* [THE PROBLEM] From the line with "Task: Expand the Learn More section" through the line with "Task: Select Group if they fall in criteria", inclusive, return each line of the data below exactly and leave the rest out.

DATA FOR THIS TASK Start Marker

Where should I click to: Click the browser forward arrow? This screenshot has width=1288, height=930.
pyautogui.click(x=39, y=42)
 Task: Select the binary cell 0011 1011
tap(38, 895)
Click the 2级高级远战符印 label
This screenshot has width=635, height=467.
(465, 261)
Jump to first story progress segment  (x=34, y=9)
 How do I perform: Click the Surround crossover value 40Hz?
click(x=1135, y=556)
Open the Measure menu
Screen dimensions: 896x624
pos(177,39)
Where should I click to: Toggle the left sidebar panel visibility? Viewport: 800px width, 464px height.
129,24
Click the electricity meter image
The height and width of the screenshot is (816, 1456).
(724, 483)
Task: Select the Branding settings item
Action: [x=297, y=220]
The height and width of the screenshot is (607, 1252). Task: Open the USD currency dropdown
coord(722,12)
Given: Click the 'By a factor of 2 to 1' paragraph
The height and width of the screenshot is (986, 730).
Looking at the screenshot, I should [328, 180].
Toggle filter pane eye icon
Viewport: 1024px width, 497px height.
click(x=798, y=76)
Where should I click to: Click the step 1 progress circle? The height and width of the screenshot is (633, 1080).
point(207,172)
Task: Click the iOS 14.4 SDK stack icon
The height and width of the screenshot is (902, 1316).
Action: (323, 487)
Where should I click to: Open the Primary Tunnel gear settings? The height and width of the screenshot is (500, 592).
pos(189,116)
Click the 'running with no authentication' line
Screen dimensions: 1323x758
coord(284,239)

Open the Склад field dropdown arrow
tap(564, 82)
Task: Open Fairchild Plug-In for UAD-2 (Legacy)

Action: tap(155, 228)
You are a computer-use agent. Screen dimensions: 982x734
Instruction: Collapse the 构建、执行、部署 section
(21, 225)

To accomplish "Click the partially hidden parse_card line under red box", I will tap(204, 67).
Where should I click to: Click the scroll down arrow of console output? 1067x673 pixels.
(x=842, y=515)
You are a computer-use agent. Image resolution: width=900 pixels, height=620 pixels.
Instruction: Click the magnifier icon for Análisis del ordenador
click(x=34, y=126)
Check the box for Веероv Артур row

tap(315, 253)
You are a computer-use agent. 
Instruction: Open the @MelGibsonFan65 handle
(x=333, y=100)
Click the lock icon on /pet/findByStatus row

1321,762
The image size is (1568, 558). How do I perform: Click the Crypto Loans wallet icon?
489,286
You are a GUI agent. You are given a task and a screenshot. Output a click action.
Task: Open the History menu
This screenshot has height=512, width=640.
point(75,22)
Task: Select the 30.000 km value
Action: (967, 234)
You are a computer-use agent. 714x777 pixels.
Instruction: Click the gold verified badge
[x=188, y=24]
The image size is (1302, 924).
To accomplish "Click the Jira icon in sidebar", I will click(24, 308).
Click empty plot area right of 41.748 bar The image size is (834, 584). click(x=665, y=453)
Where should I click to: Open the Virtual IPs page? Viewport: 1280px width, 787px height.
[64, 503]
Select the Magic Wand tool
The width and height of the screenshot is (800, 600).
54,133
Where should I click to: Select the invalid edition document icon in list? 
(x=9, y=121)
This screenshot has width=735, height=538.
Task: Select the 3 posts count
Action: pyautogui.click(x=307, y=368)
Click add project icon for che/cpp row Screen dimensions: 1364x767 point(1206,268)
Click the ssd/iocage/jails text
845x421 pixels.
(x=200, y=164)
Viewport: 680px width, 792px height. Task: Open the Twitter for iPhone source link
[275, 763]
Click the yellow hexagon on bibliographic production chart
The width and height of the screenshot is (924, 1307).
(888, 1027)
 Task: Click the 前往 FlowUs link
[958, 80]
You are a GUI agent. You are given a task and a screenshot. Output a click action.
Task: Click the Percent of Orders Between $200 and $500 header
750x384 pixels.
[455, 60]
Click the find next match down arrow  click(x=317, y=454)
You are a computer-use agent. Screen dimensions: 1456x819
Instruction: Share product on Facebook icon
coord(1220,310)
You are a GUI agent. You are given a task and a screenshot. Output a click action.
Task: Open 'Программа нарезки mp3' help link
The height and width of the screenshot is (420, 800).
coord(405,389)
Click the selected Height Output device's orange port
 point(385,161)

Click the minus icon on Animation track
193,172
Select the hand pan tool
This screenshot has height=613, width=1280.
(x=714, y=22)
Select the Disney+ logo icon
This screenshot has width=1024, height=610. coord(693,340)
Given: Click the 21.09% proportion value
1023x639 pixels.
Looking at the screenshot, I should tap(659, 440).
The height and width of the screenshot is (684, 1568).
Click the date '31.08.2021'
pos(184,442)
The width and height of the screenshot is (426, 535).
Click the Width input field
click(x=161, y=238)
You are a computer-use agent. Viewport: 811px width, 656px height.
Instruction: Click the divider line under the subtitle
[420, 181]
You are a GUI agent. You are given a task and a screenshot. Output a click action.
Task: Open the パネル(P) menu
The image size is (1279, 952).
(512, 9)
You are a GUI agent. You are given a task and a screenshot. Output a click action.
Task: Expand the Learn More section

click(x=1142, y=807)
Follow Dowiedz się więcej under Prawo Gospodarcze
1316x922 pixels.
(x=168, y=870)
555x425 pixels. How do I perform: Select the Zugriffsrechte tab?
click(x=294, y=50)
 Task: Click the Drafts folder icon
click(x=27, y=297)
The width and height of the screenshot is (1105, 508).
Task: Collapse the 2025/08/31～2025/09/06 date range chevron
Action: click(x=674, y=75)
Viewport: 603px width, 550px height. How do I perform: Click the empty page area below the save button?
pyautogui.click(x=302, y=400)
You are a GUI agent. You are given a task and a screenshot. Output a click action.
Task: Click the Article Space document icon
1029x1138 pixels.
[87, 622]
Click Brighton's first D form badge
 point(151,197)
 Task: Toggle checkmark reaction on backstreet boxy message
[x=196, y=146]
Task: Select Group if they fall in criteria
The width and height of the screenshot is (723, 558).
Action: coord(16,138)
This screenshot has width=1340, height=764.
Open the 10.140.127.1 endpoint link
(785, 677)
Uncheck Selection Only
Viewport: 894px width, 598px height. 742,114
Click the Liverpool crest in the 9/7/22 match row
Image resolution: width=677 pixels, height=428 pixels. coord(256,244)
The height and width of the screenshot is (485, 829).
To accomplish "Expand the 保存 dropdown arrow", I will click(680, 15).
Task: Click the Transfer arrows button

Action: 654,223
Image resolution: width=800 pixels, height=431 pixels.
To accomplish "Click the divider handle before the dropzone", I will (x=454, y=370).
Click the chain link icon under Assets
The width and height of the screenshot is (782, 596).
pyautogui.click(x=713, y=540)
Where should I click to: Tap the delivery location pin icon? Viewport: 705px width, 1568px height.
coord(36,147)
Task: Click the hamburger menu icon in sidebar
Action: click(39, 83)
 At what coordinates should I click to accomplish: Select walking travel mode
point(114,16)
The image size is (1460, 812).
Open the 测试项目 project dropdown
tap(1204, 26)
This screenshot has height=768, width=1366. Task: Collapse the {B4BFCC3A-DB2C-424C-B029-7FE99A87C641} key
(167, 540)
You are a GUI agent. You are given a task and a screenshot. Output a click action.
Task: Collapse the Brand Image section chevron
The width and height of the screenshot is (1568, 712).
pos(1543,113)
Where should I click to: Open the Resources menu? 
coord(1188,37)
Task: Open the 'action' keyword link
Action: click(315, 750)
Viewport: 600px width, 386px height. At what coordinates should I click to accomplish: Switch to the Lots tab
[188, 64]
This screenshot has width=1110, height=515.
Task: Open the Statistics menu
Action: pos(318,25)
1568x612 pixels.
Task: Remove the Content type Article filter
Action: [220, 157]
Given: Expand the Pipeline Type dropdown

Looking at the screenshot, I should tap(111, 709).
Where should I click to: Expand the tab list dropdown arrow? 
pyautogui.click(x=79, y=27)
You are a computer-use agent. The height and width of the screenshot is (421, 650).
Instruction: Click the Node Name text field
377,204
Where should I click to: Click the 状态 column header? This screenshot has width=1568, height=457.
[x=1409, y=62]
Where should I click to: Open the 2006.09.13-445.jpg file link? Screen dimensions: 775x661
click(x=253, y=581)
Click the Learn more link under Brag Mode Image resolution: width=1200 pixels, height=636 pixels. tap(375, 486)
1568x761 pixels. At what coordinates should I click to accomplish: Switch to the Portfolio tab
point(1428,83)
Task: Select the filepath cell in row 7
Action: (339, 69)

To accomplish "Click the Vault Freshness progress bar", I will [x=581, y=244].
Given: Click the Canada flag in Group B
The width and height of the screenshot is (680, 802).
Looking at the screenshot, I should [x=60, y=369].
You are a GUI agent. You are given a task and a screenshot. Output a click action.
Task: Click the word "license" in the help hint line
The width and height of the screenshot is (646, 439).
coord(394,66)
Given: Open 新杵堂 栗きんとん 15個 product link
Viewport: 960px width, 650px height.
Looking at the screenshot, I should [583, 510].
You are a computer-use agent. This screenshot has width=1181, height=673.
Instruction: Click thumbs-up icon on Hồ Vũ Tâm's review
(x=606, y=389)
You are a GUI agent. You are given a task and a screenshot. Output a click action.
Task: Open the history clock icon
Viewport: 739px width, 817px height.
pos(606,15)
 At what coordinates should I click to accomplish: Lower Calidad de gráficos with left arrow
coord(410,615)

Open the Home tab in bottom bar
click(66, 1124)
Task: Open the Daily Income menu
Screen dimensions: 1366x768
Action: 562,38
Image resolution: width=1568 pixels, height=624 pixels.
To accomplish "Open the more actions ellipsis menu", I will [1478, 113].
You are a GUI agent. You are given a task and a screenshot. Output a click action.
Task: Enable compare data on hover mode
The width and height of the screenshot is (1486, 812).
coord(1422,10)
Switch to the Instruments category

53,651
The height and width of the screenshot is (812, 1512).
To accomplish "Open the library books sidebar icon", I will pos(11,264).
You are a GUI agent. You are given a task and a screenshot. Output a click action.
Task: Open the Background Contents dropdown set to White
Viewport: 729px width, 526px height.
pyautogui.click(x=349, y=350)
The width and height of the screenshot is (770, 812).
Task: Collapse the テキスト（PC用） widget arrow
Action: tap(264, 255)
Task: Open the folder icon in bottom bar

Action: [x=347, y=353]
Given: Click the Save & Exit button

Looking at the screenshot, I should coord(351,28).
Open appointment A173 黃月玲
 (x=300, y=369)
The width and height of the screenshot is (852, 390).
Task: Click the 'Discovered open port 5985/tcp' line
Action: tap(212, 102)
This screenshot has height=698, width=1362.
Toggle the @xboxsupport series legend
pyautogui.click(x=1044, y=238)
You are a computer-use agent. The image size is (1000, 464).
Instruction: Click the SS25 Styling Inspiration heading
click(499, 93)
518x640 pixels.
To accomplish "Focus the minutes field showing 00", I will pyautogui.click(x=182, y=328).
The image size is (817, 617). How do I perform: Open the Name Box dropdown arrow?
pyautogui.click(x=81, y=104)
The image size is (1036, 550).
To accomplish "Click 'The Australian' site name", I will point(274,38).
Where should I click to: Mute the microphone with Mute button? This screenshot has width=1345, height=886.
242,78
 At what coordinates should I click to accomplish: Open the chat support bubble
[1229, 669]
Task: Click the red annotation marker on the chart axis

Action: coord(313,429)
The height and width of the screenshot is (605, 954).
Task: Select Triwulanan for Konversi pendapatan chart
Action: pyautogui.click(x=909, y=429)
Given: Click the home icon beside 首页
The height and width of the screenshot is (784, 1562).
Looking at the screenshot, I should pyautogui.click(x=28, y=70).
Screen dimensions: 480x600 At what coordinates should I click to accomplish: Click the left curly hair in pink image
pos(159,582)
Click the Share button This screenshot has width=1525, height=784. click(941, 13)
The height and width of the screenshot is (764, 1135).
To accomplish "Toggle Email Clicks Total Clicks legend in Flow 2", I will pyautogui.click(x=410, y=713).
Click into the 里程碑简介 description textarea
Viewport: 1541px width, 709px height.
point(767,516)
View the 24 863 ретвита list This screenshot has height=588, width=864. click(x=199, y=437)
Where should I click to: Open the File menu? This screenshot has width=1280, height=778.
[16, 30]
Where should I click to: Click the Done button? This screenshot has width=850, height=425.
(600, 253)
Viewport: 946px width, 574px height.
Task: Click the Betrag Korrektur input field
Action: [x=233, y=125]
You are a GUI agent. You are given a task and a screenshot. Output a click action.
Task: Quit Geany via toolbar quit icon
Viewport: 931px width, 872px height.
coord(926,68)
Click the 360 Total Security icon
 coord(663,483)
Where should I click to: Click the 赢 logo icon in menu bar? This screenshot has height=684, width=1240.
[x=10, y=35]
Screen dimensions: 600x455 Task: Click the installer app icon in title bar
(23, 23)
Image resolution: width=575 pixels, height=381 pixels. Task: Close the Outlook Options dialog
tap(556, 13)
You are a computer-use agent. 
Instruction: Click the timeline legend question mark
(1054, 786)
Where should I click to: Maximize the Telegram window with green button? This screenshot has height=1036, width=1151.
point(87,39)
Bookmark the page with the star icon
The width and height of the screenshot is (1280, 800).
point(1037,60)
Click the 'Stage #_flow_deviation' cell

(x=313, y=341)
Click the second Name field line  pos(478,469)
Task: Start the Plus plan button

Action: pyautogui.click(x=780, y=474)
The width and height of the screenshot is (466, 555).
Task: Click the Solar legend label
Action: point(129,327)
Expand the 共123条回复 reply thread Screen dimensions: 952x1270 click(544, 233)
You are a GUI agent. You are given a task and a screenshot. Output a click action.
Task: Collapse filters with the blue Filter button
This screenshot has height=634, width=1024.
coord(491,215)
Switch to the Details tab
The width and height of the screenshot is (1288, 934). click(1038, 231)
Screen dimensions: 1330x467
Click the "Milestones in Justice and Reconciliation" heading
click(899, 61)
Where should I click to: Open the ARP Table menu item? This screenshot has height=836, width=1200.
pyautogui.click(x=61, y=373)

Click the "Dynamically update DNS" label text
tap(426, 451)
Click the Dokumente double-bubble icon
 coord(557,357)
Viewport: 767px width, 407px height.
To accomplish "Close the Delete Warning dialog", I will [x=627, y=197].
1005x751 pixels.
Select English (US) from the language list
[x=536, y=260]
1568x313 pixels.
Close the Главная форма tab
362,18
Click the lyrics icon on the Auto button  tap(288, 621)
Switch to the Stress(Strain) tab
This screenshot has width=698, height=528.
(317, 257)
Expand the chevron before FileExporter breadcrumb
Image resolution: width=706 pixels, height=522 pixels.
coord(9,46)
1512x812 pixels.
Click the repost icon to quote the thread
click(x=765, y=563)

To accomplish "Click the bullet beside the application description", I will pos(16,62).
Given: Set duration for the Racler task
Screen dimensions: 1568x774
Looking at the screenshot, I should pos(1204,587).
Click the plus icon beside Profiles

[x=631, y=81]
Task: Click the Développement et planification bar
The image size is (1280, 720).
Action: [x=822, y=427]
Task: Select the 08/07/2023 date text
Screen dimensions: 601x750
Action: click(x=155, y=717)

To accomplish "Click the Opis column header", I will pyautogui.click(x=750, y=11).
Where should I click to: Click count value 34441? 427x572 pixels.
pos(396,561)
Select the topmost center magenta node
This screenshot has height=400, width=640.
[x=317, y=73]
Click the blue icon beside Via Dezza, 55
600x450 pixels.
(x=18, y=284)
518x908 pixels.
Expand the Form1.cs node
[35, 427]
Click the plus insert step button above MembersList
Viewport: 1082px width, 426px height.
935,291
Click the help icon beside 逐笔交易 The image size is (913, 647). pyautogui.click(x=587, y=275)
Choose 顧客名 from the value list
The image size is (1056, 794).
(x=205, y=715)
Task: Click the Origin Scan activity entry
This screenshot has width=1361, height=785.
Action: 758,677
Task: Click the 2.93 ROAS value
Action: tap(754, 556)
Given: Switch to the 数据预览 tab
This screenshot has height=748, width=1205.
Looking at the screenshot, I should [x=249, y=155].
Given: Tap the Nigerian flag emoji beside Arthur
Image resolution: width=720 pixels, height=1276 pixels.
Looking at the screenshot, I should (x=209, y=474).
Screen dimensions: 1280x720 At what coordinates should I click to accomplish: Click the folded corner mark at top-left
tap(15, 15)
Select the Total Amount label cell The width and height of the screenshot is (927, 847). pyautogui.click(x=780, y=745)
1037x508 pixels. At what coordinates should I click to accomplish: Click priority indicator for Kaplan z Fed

DATA FOR THIS TASK End Marker

* [WORKED SOLUTION]
Task: Expand the Learn More section

click(x=1142, y=807)
Follow Dowiedz się więcej under Prawo Gospodarcze
1316x922 pixels.
(x=168, y=870)
555x425 pixels. How do I perform: Select the Zugriffsrechte tab?
click(x=294, y=50)
 Task: Click the Drafts folder icon
click(x=27, y=297)
The width and height of the screenshot is (1105, 508).
Task: Collapse the 2025/08/31～2025/09/06 date range chevron
Action: click(x=674, y=75)
Viewport: 603px width, 550px height. How do I perform: Click the empty page area below the save button?
pyautogui.click(x=302, y=400)
You are a GUI agent. You are given a task and a screenshot. Output a click action.
Task: Click the Article Space document icon
1029x1138 pixels.
[87, 622]
Click Brighton's first D form badge
 point(151,197)
 Task: Toggle checkmark reaction on backstreet boxy message
[x=196, y=146]
Task: Select Group if they fall in criteria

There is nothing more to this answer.